Arequipa atraviesa un año significativo para la preservación de su patrimonio cultural. Entre marzo y junio de 2026, tres expresiones tradicionales de las provincias de Arequipa, Caylloma y Castilla fueron declaradas Patrimonio Cultural de la Nación por el Ministerio de Cultura. Consolidando a la región como uno de los principales referentes de la diversidad cultural del país.
Las declaratorias reconocen manifestaciones que han sido preservadas durante generaciones y que continúan formando parte de la vida cotidiana de cientos de familias arequipeñas. Se trata del Carnaval Loncco de Cayma, la Semana Santa de Cabanaconde y el Sistema Festivo de Chilcaymarca.
Tradiciones que siguen vivas
La primera declaratoria del año fue otorgada al Carnaval Loncco de Cayma, mediante resolución ministerial 000059-2026-VMPCIC/MC. Considerada una de las manifestaciones más representativas de la identidad arequipeña. Destaca por sus comparsas, coplas satíricas, personajes tradicionales y música popular que acompañan las festividades carnavalescas del distrito.
La tradición tiene raíces que se remontan a los antiguos pueblos rurales de Cayma. Ha logrado mantenerse vigente pese a los cambios urbanos y sociales ocurridos durante las últimas décadas. Actualmente, diez comparsas participan activamente en la preservación de esta expresión cultural.

En mayo a traves de la Resolución Viceministerial N.° 146-2026-VMPCIC/MC , el Ministerio de Cultura reconoció la Semana Santa de Cabanaconde, en la provincia de Caylloma. La festividad fue valorada por constituir una manifestación donde confluyen elementos de la tradición católica y prácticas ancestrales de la cultura de Cabanaconde.
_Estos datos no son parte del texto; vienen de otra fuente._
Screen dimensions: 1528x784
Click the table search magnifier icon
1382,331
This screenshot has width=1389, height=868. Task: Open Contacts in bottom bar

Las celebraciones involucran a toda la comunidad y comprenden procesiones y ceremonias religiosas que reflejan una forma particular de entender la fe.

La tercera declaratoria llegó en junio con el reconocimiento del Sistema Festivo de Chilcaymarca, ubicado en la provincia de Castilla. Esta vez con la Resolución Viceministerial N° 152-2026-VMPCIC/MC. Esta compleja organización ceremonial incluye festividades dedicadas a la Virgen de la Natividad, San Antonio y Corpus Christi. Además, está la tradicional representación de la denominada “Guerra”, una escenificación ritual que fortalece los vínculos comunitarios y la transmisión de conocimientos entre generaciones.

Más que un reconocimiento
La declaratoria como Patrimonio Cultural de la Nación constituye el máximo reconocimiento otorgado por el Estado peruano a las expresiones culturales inmateriales que poseen un valor histórico, social e identitario para sus comunidades. Además de visibilizar estas tradiciones a nivel nacional, el reconocimiento impulsa acciones de salvaguardia destinadas a garantizar su preservación frente a los cambios sociales, la migración y la pérdida progresiva de prácticas tradicionales.
En el caso del Carnaval Loncco de Cayma, por ejemplo, la resolución emitida por el Ministerio de Cultura establece mecanismos de seguimiento periódico para evaluar el estado de conservación de la manifestación y promover medidas que aseguren su continuidad.
Patrimonio e identidad regional
Las nuevas declaratorias se suman a otras expresiones culturales ya reconocidas en Arequipa, fortaleciendo el papel de la región como uno de los principales centros de patrimonio vivo del país. Dichas declaratorias representan una oportunidad para que las comunidades continúen transmitiendo sus conocimientos y costumbres a las nuevas generaciones.
Desde los carnavales de Cayma hasta las celebraciones religiosas de Caylloma y Castilla, las recientes declaratorias evidencian que el patrimonio cultural no pertenece únicamente al pasado. Por el contrario, sigue presente en las calles, las plazas y las festividades donde miles de arequipeños mantienen vivas las tradiciones que forman parte de su identidad.